> What this task involves
Write out each line exactly, starting with the one containing "Schedule Your Estimate Today (2202, 1515)" and stopping after the last line of the listing below.

> Task inputs
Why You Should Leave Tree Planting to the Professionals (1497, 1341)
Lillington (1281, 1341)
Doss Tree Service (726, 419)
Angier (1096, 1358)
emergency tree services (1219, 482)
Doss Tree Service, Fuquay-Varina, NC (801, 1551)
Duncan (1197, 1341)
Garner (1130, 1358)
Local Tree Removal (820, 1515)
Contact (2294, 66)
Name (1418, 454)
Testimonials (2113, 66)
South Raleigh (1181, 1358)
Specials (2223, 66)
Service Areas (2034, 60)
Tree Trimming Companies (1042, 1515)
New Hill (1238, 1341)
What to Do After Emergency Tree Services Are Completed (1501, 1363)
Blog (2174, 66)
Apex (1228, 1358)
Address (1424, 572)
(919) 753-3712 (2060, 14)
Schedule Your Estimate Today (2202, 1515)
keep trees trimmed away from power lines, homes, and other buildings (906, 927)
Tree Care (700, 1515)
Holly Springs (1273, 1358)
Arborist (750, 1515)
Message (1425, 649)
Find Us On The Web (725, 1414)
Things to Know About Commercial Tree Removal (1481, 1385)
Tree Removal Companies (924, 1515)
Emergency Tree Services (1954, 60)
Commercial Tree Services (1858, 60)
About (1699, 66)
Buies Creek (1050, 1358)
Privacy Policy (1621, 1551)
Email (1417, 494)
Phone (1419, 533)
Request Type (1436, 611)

> Response area
Schedule Your Estimate Today (2202, 1515)
keep trees trimmed away from power lines, homes, and other buildings (906, 927)
Tree Care (700, 1515)
Holly Springs (1273, 1358)
Arborist (750, 1515)
Message (1425, 649)
Find Us On The Web (725, 1414)
Things to Know About Commercial Tree Removal (1481, 1385)
Tree Removal Companies (924, 1515)
Emergency Tree Services (1954, 60)
Commercial Tree Services (1858, 60)
About (1699, 66)
Buies Creek (1050, 1358)
Privacy Policy (1621, 1551)
Email (1417, 494)
Phone (1419, 533)
Request Type (1436, 611)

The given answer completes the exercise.